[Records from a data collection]

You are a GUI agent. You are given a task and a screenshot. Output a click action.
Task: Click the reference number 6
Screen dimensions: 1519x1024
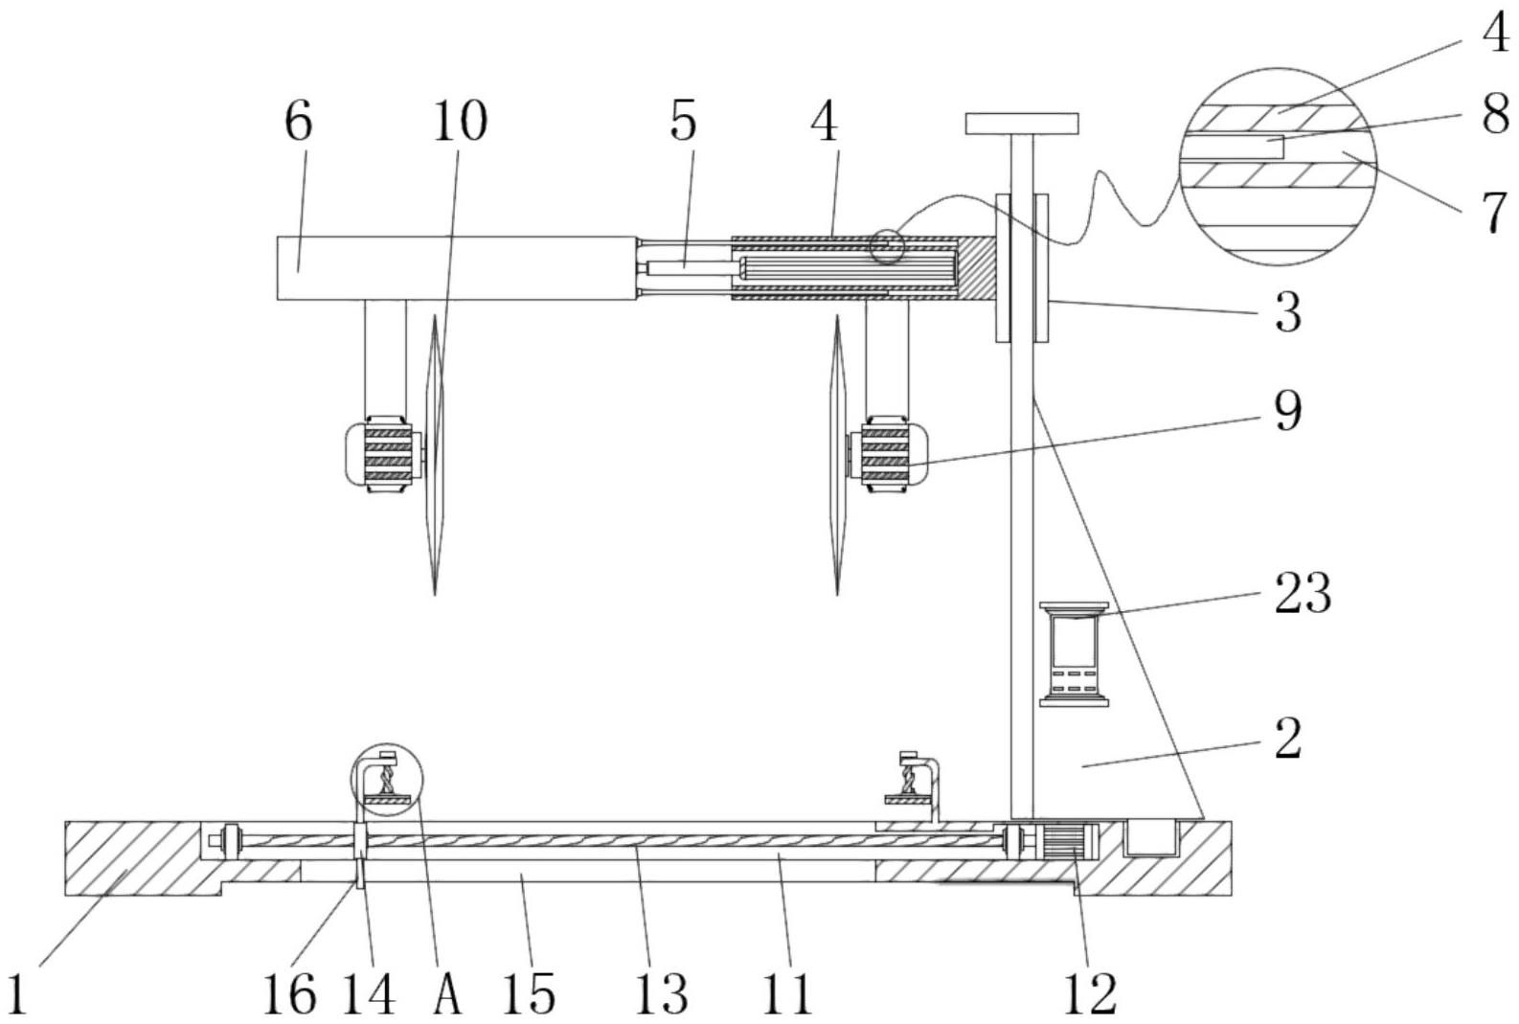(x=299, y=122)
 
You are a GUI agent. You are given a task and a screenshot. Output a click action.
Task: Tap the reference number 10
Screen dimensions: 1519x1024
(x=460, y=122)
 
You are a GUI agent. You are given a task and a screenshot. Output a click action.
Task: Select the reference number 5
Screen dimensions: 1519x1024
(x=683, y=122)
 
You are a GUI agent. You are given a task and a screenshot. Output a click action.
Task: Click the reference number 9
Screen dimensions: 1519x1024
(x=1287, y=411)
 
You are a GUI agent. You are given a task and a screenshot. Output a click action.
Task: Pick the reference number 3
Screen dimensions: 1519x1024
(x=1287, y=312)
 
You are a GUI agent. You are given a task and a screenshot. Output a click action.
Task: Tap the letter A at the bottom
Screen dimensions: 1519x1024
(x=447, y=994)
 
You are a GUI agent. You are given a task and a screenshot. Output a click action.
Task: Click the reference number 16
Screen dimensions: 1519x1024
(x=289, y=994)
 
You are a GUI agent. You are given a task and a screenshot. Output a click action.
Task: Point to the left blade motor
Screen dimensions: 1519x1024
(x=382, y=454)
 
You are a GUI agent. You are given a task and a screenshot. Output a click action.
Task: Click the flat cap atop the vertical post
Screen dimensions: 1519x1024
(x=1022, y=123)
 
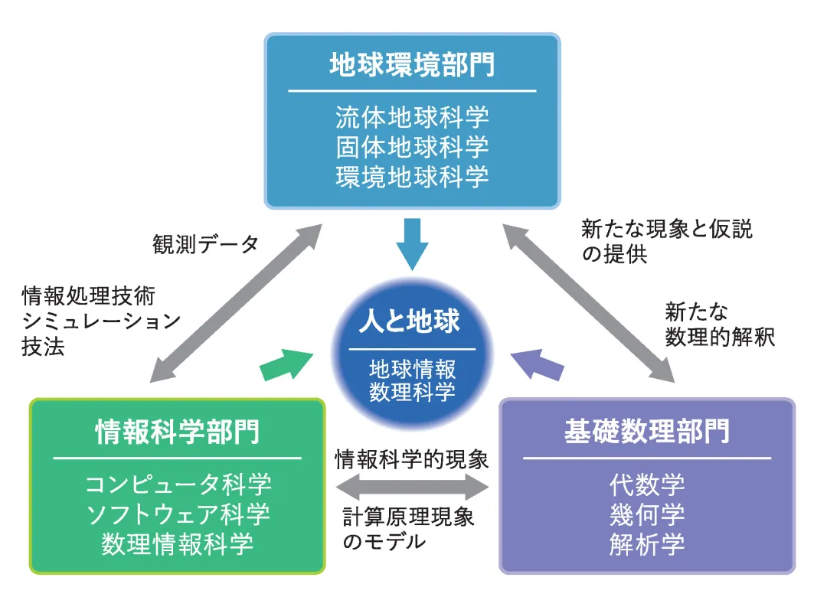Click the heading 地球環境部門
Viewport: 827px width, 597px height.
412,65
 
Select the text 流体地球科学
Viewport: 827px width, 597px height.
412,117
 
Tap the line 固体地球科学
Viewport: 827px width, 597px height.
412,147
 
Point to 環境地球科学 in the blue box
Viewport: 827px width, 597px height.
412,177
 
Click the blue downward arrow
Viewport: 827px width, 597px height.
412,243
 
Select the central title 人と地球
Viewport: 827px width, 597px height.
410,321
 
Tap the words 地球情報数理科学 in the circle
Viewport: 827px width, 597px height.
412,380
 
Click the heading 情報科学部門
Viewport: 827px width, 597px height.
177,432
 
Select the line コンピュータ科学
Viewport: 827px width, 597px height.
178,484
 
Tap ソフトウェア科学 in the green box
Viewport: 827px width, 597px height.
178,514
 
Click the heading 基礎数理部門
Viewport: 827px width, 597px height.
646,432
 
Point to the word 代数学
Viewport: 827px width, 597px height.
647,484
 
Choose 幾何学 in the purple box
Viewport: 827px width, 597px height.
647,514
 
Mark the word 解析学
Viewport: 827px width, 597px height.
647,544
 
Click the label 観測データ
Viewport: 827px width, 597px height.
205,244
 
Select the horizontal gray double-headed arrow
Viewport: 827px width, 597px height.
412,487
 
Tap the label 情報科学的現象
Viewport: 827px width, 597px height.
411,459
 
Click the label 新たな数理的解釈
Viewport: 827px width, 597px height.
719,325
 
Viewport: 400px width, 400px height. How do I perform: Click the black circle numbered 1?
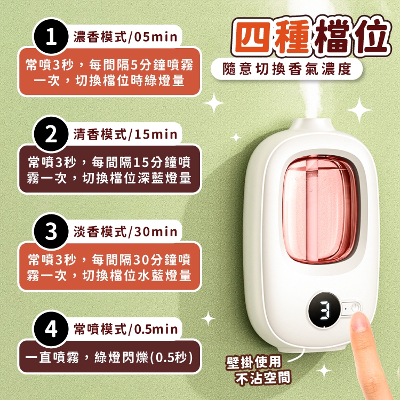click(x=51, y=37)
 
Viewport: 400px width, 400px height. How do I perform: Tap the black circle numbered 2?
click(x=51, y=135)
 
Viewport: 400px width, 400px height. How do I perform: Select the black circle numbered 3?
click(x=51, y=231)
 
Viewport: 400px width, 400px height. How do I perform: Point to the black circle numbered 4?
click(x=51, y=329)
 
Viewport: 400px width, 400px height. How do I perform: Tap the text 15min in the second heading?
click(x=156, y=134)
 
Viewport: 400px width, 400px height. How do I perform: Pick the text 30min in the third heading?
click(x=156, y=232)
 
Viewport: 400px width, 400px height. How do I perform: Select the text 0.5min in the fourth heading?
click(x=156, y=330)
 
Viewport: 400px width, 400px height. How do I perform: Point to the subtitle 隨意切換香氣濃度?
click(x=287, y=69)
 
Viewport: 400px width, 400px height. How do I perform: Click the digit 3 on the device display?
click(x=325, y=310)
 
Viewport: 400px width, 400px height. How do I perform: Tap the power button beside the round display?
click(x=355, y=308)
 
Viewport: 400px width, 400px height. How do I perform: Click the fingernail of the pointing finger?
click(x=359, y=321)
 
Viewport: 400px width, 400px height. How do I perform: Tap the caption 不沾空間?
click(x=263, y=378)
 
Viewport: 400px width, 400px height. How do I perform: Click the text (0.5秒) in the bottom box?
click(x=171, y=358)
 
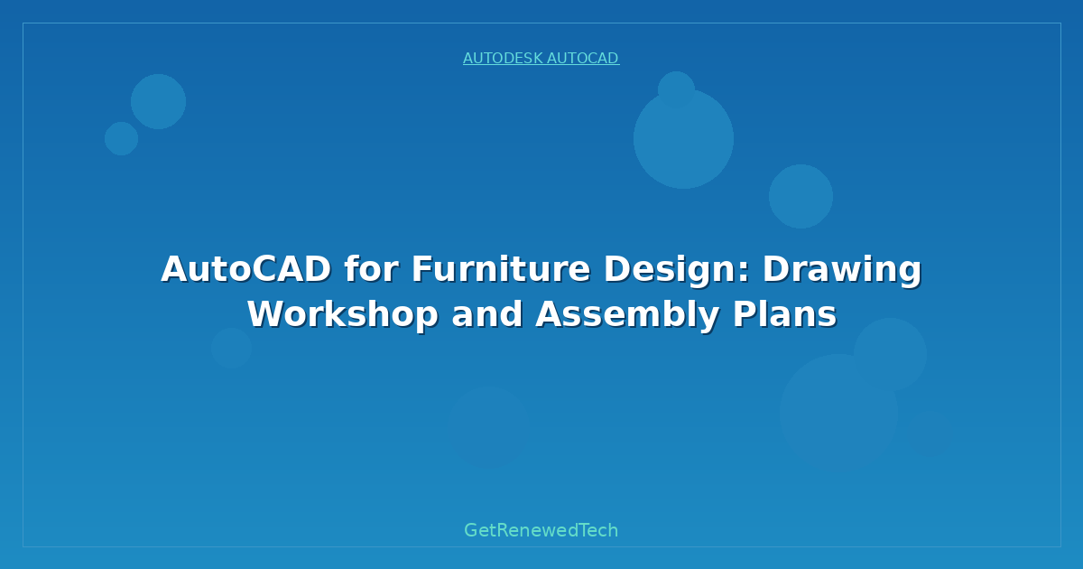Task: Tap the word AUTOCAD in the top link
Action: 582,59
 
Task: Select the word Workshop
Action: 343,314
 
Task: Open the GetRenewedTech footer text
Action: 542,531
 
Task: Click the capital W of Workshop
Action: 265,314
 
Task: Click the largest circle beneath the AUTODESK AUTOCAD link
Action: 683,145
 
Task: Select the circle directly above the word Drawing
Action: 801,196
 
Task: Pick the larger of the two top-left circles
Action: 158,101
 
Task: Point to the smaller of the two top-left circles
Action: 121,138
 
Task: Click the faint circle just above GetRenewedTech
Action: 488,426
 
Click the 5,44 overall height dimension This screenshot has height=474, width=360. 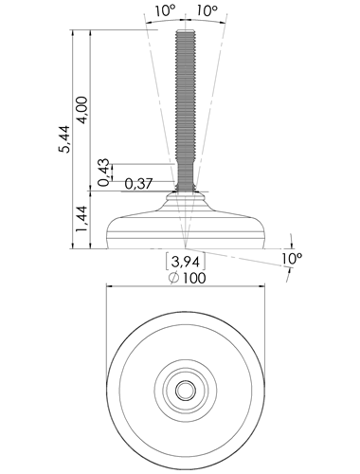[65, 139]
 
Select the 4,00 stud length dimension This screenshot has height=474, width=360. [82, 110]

• _Task statement_: Could you give back the stretch from the line containing "Task: Tap the word AUTOCAD in the top link" through the line containing "Action: 683,145", switching "Workshop" to "Seminar" and changing nothing else, with the pictures left out?

• _Full output_:
Task: Tap the word AUTOCAD in the top link
Action: 582,59
 
Task: Select the word Seminar
Action: 343,314
 
Task: Open the GetRenewedTech footer text
Action: 542,531
 
Task: Click the capital W of Seminar
Action: 265,314
 
Task: Click the largest circle beneath the AUTODESK AUTOCAD link
Action: 683,145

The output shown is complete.